During my time at Wildwood, I was still making wheel-thrown pottery. Having decided that the studio side of ceramics was of greater interest to me, I left the factory in 1972 to attend the Kansas City Art Institute, from which I received my BFA in ceramics in 1975. I then went on to graduate school at the New York State College of Ceramics at Alfred University, where I received my MFA in 1977.

I established my first clay studio in 1977 in Guilford, Connecticut with my sister-in-law Jane Gustin. We shared the studio for five years, where we each produced functional and sculptural pottery. During this time, I was invited to teach at Parson’s School of Design in New York, where I was an instructor in the Crafts Department from 1978 to 1980. In 1980, I began teaching at the Program in Artisanry at Boston University, where I was Assistant Professor of Ceramics.
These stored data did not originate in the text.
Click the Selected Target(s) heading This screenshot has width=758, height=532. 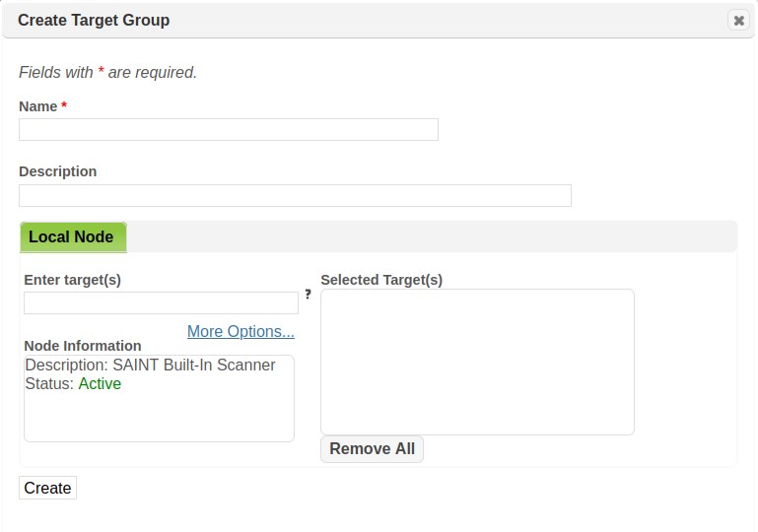tap(381, 280)
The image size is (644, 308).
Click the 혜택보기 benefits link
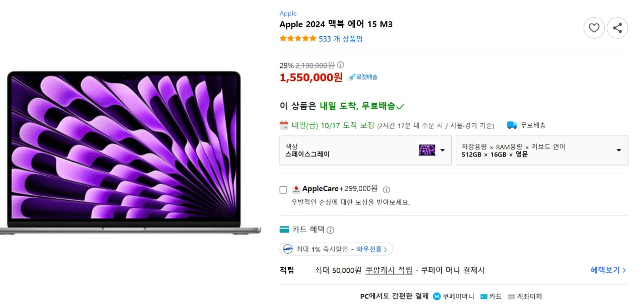(608, 270)
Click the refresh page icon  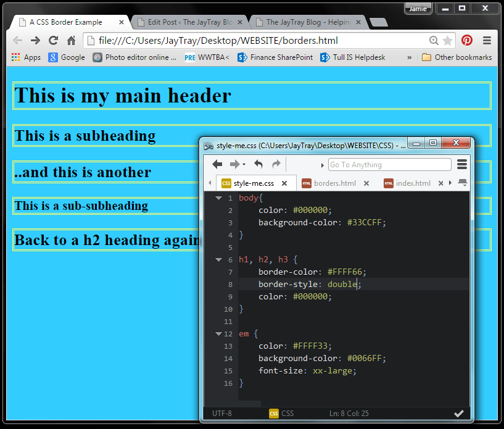point(53,39)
In 1985, the Program in Artisanry moved to the Swain School of Design in New Bedford, Massachusetts, where I became Associate Professor of Ceramics and head of the ceramics program. Swain School subsequently merged in 1988 with Southeastern Massachusetts University, now the University of Massachusetts, Dartmouth.
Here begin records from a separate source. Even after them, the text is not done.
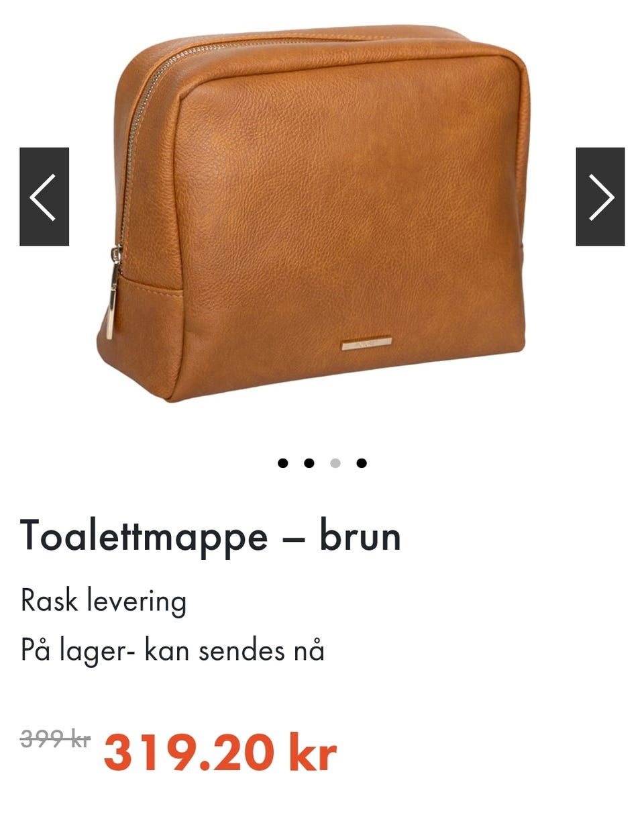644x813 pixels.
Task: Click the word "brun" in the title
Action: point(360,536)
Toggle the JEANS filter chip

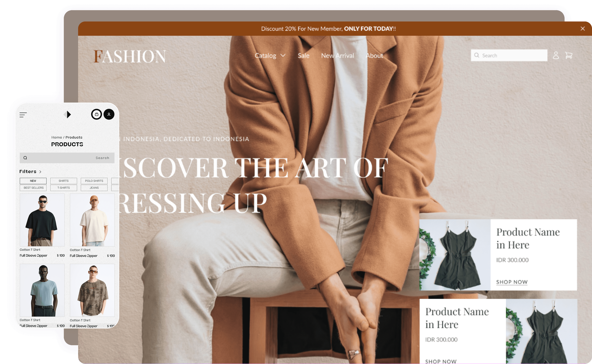click(94, 188)
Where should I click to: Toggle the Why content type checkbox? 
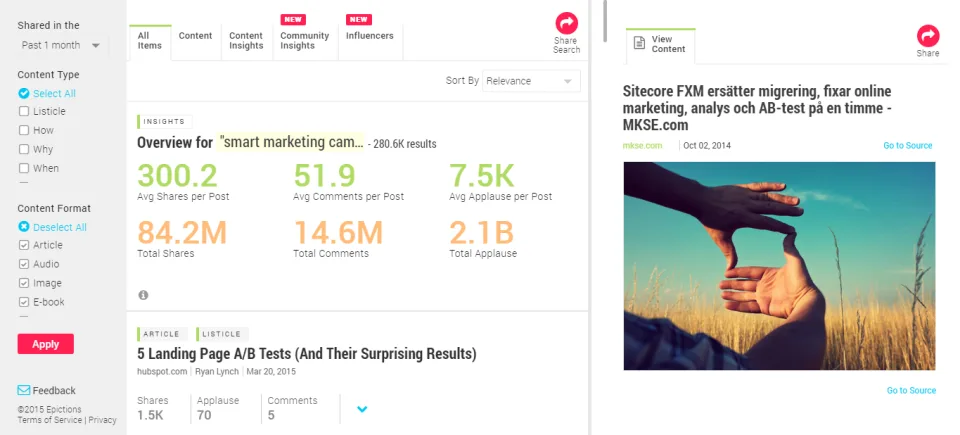click(x=24, y=149)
It was during my tenure at Boston University in 1982, that I moved my studio from Connecticut to South Dartmouth, Massachusetts, where I purchased and renovated an 8000 square-foot building that was an old chicken farm. This building became both my studio and my living space.

In 1986, I became involved with a small group of artists interested in saving and preserving an old brick factory in southeast Maine. With Peg Griggs’ generous donation of the property, she, George Mason, Lynn Duryea, and I founded the Watershed Center for the Ceramic Arts in Newcastle, Maine. Watershed is now thriving, offering summer and winter residencies to artists from around the world.

I became interested in the production of tile in 1994 when my wife and I began to design our new home. I made all of the tiles for the new house, and out of that experience, I started Gustin Ceramics Tile Production in 1996. The tile company offered me another way to work with ceramics and has grown significantly over the years. The tile is represented nationally by architects, designers and tile showrooms.

I was Associate Professor of Ceramics and the senior faculty of the ceramics program during my ten-year tenure at the University of Massachusetts, Dartmouth. After twenty years of teaching and working with hundreds of undergraduate and graduate students, in the summer of 1999 I retired from academia to devote myself full-time and energy to my studio work and the tile production company.

Artist Statement

I am interested in pottery that make connections to the human figure. The figurative analogies used to describe pots throughout history all in some way invite touch. The pots that I respond to all speak of a clear, direct sense of the hand. The hand is celebrated in the work by its maker, whether it is that of a fifteenth-century rural potter or a nineteenth-century court artisan. And it becomes a necessary tool for the user in understanding the relationship of the object to its function, and subsequently, to how that object informs one’s life.

Though most of my work only alludes to function, I use the pot context because of its immense possibilities for abstraction. The skin of the clay holds the invisible interior of the vessel. How I manipulate my forms “around” that air, constraining it, enclosing it, or letting it expand and swell, can allow analogy and metaphor to enter into the work.

I want my work to provoke image to the viewer, to suggest something that is just on the other side of consciousness. I don’t want my pots to conjure up a singular recollection, but ones that change with each glance, with each change of light. I use surfaces that purposely encourage touch, and by inviting the hand to explore the forms as well as the eye, I hope to provoke numerous memories, recollections that have the potential to change from moment to moment.